### What is required
Starting with the line that has "The image size is (292, 167)." and finishing with the line that has "Tap the like count 271", set down each line below exactly. Pictures are not copied.
-- Working data follows --
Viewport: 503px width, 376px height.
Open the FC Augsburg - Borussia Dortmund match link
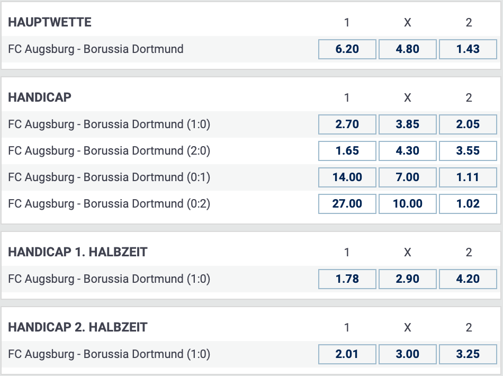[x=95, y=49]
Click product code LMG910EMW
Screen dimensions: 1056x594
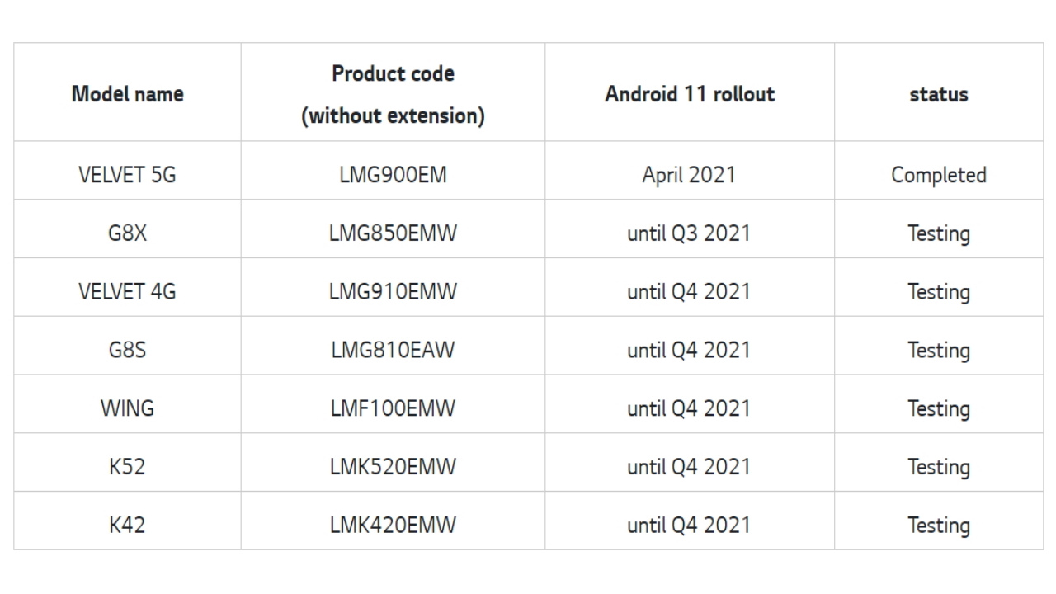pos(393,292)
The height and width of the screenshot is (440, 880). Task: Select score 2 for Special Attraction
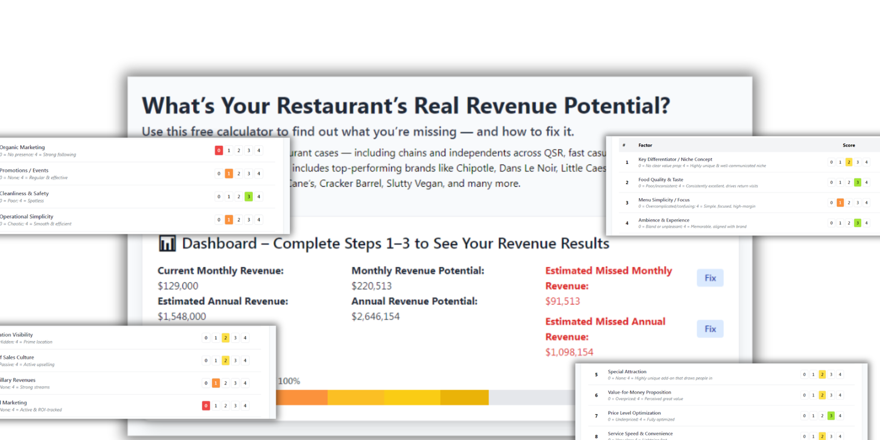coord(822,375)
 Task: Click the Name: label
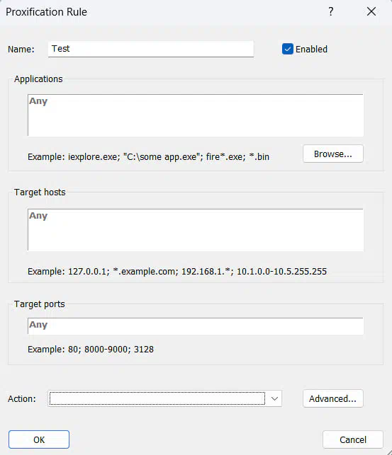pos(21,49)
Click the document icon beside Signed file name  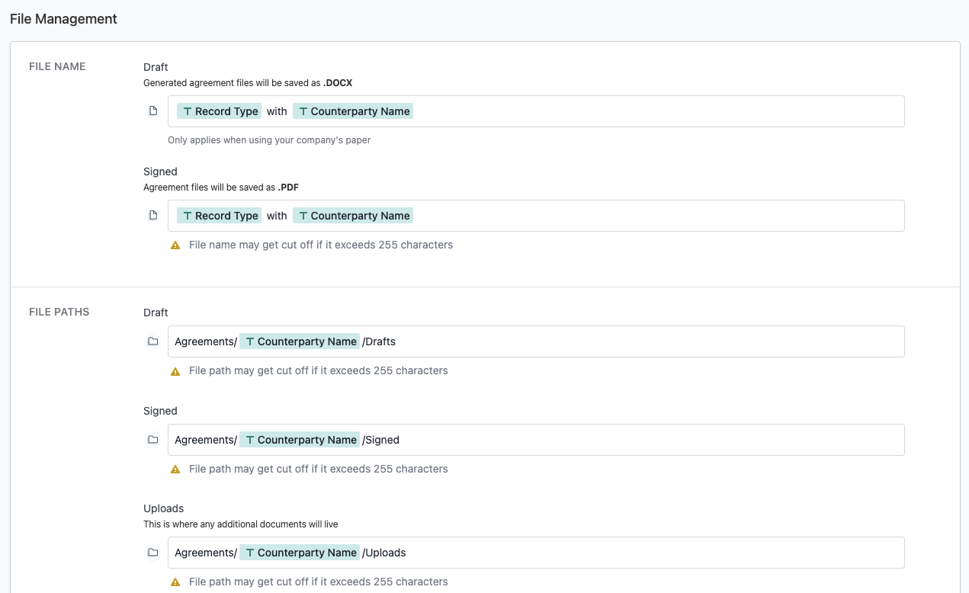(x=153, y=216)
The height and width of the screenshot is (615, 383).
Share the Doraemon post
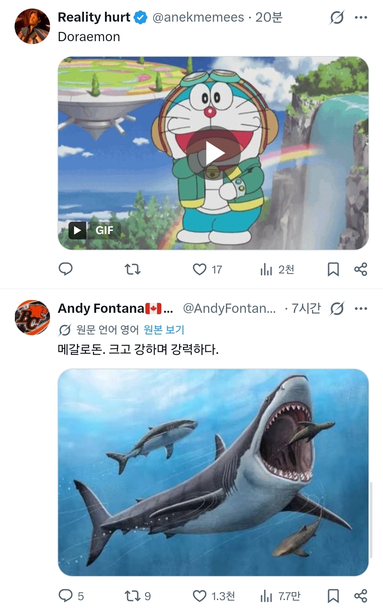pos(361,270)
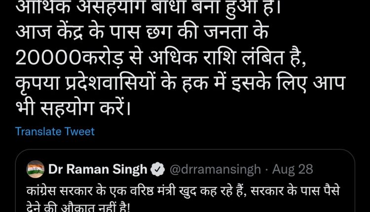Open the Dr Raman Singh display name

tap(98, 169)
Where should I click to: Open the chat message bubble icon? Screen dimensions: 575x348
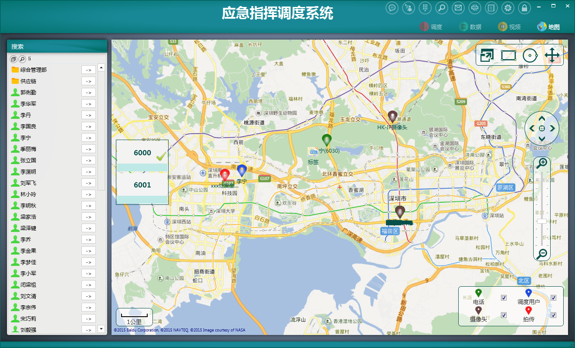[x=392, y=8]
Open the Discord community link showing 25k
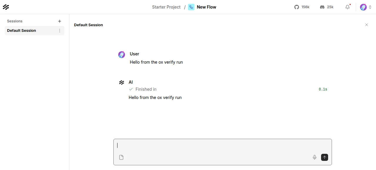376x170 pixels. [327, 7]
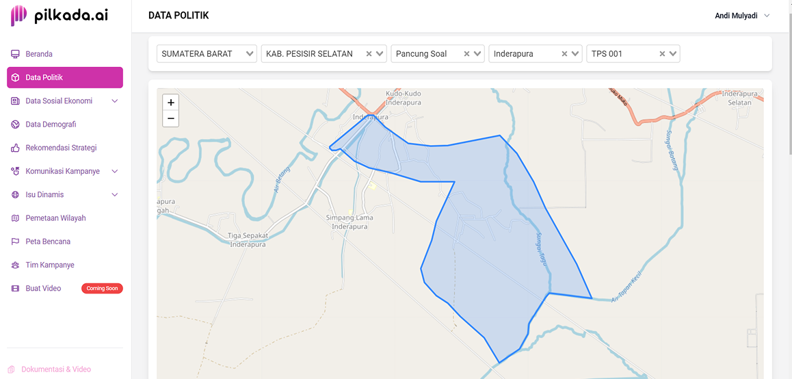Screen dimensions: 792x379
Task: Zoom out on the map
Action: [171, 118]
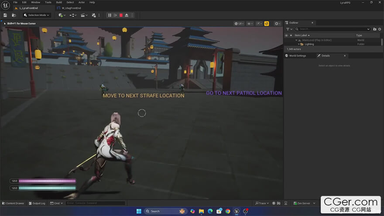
-- Working data concluded --
-- Working data follows --
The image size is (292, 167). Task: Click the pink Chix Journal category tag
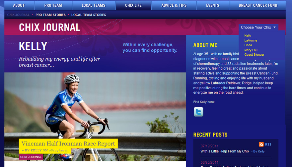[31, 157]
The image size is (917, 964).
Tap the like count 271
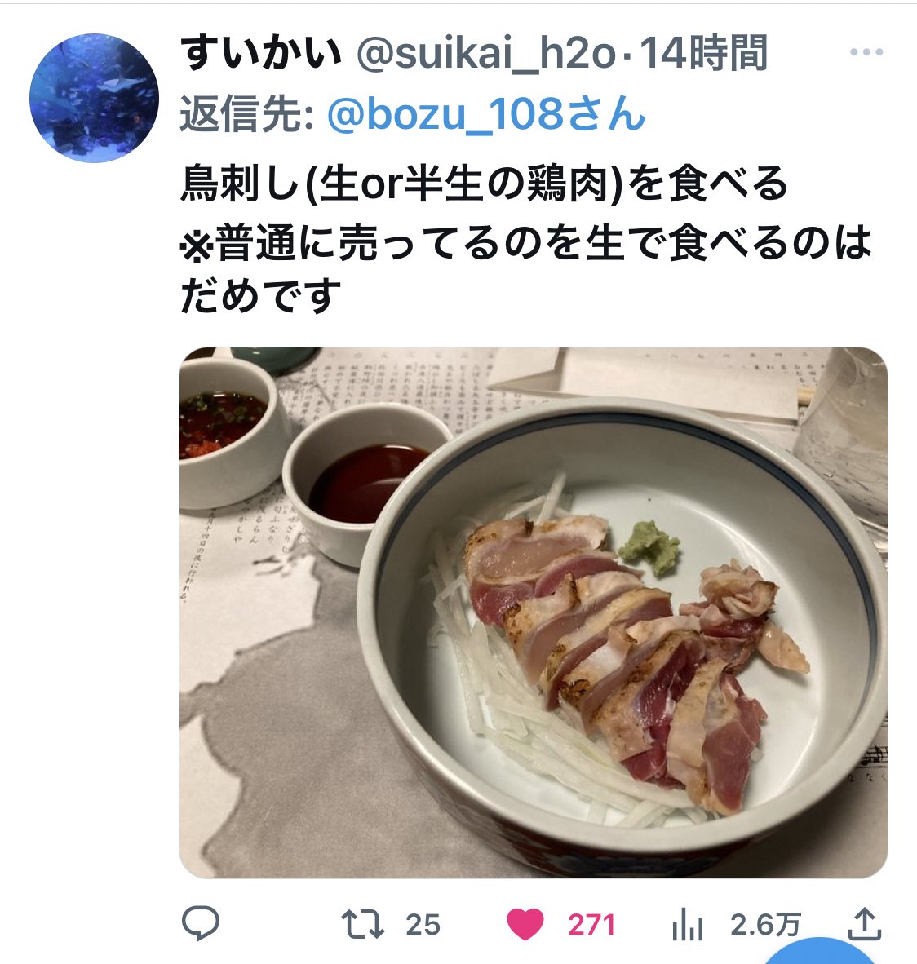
-- Working data concluded --
### Solution for this problem
The image size is (292, 167). Task: Click the pink Chix Journal category tag
[31, 157]
The image size is (917, 964).
Tap the like count 271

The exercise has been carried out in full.